Start of Material provided

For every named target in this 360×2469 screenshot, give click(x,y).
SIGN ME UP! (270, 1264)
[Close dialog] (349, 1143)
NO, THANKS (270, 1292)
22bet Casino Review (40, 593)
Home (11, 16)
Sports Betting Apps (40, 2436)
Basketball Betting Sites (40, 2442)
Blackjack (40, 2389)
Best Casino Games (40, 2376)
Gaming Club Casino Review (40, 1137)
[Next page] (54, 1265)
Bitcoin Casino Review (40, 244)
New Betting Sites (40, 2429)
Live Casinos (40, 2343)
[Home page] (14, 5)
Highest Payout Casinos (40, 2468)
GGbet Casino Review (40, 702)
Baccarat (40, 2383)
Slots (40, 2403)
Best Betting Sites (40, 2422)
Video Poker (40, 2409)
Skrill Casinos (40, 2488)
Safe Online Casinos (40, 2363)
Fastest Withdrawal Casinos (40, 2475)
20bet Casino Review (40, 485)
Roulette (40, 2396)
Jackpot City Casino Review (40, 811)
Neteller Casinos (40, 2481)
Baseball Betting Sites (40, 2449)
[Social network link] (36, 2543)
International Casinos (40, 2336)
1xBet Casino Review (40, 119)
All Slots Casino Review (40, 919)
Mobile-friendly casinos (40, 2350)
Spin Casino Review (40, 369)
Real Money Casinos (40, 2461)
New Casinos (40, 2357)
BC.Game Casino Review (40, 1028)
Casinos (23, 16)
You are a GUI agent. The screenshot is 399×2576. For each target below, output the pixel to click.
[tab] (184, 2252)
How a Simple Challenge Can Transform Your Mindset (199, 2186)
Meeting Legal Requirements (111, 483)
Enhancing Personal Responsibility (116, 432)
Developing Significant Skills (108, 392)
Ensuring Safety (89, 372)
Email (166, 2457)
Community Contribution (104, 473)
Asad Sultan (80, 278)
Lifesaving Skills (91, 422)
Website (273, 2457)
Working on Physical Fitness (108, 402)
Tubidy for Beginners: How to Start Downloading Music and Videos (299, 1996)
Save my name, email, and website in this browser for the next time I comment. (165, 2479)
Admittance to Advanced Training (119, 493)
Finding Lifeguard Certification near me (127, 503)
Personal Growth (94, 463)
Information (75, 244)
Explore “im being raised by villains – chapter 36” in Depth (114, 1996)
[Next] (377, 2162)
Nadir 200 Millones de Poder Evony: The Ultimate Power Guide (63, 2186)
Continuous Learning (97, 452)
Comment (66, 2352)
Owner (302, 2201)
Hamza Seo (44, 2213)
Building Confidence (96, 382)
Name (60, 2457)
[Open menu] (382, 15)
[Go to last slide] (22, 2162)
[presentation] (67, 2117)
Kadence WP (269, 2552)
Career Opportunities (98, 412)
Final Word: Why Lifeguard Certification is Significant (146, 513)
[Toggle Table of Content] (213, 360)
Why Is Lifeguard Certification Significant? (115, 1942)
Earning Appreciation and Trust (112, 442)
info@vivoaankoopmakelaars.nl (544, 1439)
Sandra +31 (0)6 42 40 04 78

End of Material provided

Your assignment: Copy each line holding "Significant" from the material above.

Exercise response:
Developing Significant Skills (108, 392)
Final Word: Why Lifeguard Certification is Significant (146, 513)
Why Is Lifeguard Certification Significant? (115, 1942)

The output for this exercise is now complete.